* _Set of tasks_:
**A.** Decide whether each statement below agrees with the account of Zack's autism diagnosis. For each one, answer yes or no and quote the words from the account that decide it.
(i) Zack was diagnosed as mildly autistic.
(ii) Zack was evaluated as needing speech therapy before his diagnosis.
(iii) The family enjoyed most of the family gatherings they attended.
**B.** Extend the account of Zack's autism diagnosis by continuing it in the same voice from its final sentence.

(Source document Opens)

Two years ago, my son Zack was diagnosed as severely autistic. He couldn't talk. He screeched, screamed, and howled. He didn't know how to play independently or with his sister or us. He'd pick up a toy, throw it over his shoulder, grab something else, and throw that by the wayside also. Most the family gatherings we attended we didn't enjoy, because we spent the entire time managing his behavior. I couldn't read to him, because he wouldn't sit still.
He was unhappy, most of the time. We were exhausted.
All of the time.
Before his diagnosis, he was evaluated as needing speech therapy. He also qualified for OT (Occupational Therapy) and Special Instruction. His OT and SI teacher were sorta lovey dovey, nice, soft-spoken, laid-back "We let the child choose what he or she likes to do, in order to affirm a safe environment for them" or some-such thing.

(Source document Closes)
(Extracted entries Opens)

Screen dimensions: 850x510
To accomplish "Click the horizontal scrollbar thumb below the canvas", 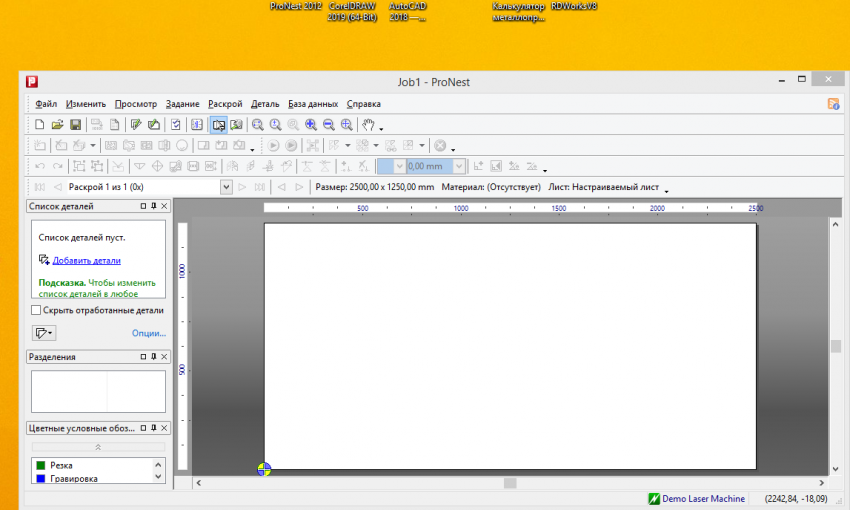I will pyautogui.click(x=510, y=483).
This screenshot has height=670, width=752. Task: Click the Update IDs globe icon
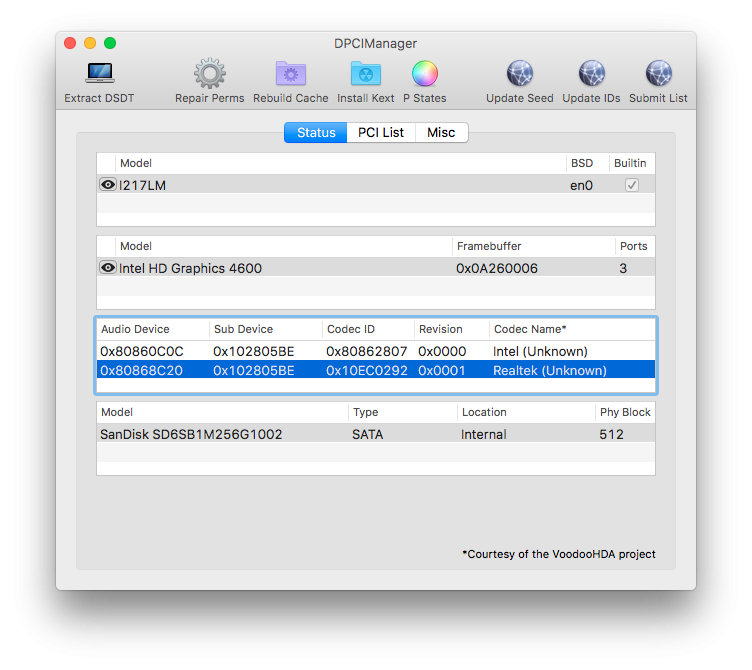(591, 74)
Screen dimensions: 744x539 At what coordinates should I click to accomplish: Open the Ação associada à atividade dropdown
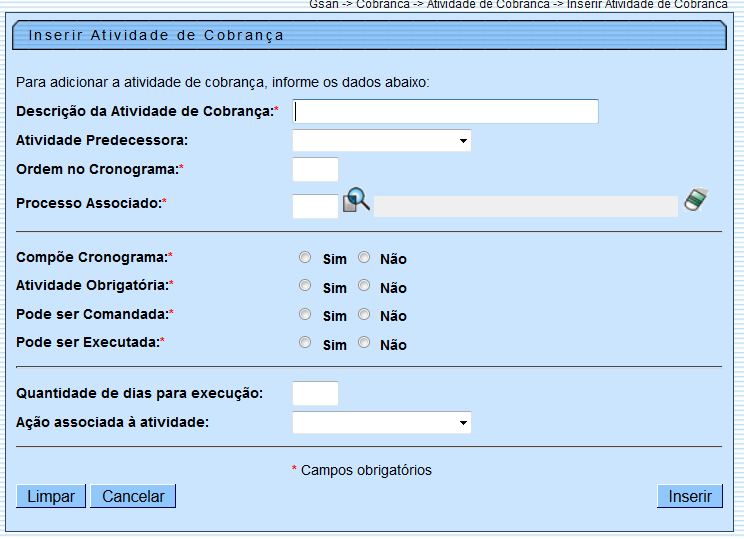(x=381, y=423)
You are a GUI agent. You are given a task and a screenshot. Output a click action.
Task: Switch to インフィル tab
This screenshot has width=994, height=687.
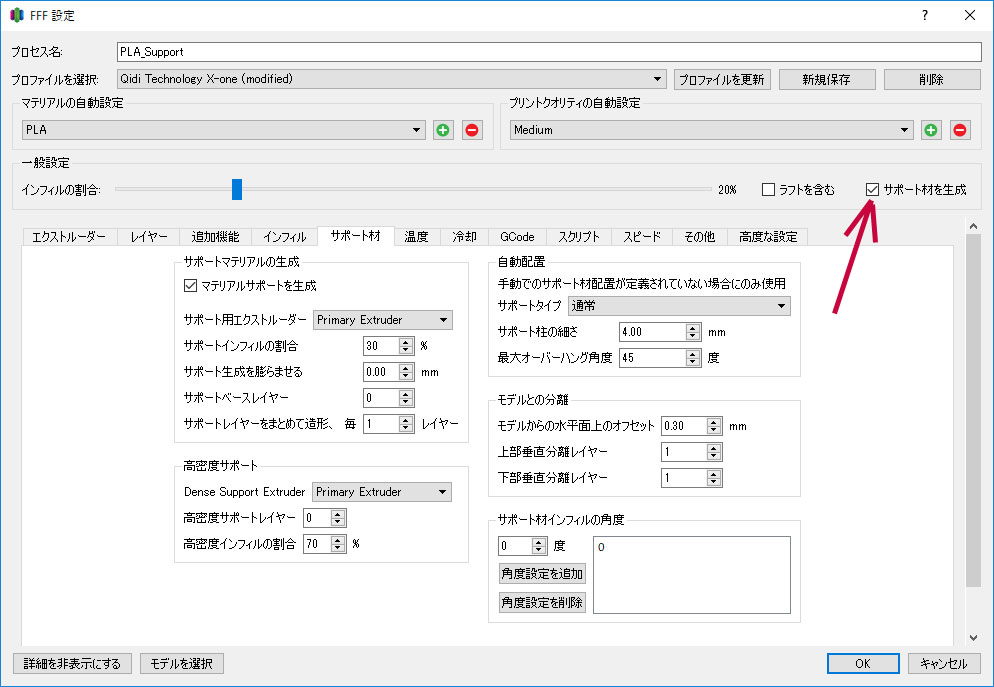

(Extracted entries Closes)

* _Per-task answers_:
**A.**
(i) No: "diagnosed as severely autistic"
(ii) Yes: "Before his diagnosis, he was evaluated as needing speech therapy."
(iii) No: "Most the family gatherings we attended we didn't enjoy"

**B.**
His speech therapist, however, told us right up front: "I just want you to know, he's not going to like a lot I'm going to make him do. He'll cry and complain, maybe even pitch a fit, and I'm going to make him sit at a table and complete all his tasks, no matter what. I'm not hurting him. I promise. Just making him work."
Abby and I are old school, for sure. That, and at that time I'd spent over 15 years in child services/special education/junior high/high school education. I'd seen, first hand, what results from the "let's be pals" approach. I basically told his Speech Therapist: "Have at it."
All due respect, he ran over his SI and OT teacher like they were rugs. Could care a less if they came or not. His Speech Therapist?
He did, in fact, whine a lot. Cry. Complain.
And then, wonders never cease....
And changed. Got better.
Now, it should be noted he still had his whiny days. And, as I've also noted before, after nearly three years of intervention, his actual autism has proven to be mild (downgraded now to moderate) compared to other cases I've seen. But still. His Speech Therapist made him sit down, work, and stay on task. Not "choose his own thing". And he got better.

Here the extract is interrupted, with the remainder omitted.